**What you need to do**
1. In the text about the phrase "placed out of reach":
(a) What chance does it give of setting an unfamiliar hemiplegic's lunch tray on the dead side?
(b) How many times as many people as intended might you be caring for?
(c) What nickname does it say you end up with?
2. Pick up the text about the phrase "placed out of reach" right after its final sentence and keep writing it in the same voice.

**Text excerpt**
"Placed out of reach" is a vague statement that could mean any number of things, and would be very easy to do by accident. You have a 50-50 chance of setting an unfamiliar hemiplegic's lunch tray on the dead side table if they're uncommunicative and the chart is missing or incorrect, or you simply don't have time to check it because you're caring for five times as many people as you're supposed to be. Flip a coin, tails means you just placed someone's food out of reach due to a poorly-timed nap. Congratulations, you're now Nurse Hitler because of a slippery statement that implies you're deliberately torturing them.

**Records taken from a dataset**
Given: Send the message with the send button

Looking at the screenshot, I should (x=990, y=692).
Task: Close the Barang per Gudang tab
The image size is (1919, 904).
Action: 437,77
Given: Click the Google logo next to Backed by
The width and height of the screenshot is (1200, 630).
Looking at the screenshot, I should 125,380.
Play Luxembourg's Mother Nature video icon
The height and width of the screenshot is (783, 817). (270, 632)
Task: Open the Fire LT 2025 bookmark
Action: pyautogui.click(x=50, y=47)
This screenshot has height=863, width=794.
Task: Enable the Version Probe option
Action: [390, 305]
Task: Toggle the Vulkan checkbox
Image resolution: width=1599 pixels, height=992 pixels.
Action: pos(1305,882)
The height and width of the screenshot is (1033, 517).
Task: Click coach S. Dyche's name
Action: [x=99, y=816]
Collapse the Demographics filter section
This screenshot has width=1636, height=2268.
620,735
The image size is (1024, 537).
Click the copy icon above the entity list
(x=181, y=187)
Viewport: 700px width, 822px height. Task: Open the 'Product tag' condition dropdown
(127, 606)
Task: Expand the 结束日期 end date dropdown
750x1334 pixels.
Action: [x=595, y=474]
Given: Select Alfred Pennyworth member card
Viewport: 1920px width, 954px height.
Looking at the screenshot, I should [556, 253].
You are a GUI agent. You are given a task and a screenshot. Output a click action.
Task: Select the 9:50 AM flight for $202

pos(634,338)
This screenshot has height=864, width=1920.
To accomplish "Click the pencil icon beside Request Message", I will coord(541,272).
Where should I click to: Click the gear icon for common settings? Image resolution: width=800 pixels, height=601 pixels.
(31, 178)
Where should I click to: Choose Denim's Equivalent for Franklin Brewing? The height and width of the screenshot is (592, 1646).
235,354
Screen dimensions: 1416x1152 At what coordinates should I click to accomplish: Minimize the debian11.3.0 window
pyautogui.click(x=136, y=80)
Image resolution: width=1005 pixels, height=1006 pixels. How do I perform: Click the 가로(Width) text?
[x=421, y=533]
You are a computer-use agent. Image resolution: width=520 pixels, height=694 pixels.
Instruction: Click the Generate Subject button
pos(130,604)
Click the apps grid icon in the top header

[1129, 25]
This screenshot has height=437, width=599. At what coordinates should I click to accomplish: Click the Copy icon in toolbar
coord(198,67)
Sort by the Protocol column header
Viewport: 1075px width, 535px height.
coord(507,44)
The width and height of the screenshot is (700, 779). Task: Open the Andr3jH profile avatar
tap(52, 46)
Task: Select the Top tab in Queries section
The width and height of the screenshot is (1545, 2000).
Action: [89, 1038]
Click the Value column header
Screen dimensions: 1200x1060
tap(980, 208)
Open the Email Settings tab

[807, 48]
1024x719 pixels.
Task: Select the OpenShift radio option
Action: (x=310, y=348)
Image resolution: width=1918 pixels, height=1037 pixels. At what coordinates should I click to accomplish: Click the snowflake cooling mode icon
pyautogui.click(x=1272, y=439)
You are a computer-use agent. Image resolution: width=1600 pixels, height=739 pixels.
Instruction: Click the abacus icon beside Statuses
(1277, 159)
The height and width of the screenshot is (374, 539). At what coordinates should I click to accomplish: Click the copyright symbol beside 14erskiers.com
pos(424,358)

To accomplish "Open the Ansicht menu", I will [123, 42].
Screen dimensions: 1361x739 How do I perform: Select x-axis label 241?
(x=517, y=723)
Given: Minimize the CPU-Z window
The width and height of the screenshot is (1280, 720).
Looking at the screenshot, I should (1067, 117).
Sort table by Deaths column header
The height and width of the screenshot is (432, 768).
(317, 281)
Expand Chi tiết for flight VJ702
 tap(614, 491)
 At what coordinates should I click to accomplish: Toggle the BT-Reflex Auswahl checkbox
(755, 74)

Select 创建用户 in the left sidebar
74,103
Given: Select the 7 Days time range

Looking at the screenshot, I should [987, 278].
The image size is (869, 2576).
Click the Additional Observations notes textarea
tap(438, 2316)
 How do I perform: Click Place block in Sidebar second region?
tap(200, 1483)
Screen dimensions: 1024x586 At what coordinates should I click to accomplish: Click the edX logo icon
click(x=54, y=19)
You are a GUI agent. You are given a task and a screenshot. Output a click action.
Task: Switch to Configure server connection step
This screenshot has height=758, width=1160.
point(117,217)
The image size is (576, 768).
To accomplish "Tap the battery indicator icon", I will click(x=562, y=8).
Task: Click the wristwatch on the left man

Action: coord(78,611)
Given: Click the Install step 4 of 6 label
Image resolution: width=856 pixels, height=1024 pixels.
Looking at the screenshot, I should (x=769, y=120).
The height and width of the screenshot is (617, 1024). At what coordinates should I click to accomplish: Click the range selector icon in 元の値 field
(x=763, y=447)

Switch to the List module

**Results of the exercise**
1.
(a) A 50-50 chance.
(b) Five times as many.
(c) Nurse Hitler.

2.
Requests for water are piteous and heart-rending, but (assuming you can even hear them from the other end of the corridor in a noisy place) what can you do when you're already catching an assisted walking resident who slipped in a puddle of urine, trying to clean another who lost bladder control before the urea damages their skin and sets them up for ulcers (you have about 4 minutes), looking for the med-aide to find out what the hell someone with an allergic reaction was actually given, dealing with the grieving relatives of someone who just passed, late to move someone bedridden who has to be turned to prevent pressure ulcers, and answering calls for food from four different directions? And that's mostly stuff an assistant can do, a full-fledged nurse gets it even worse.
Nursing isn't easy. Understaffed nursing to a standard people deserve is essentially impossible.
But you needn't take my word for it. Get CNA training and do your clinical training in a real care facility, and see what it's like. Bring a helmet and some powerful stimulants.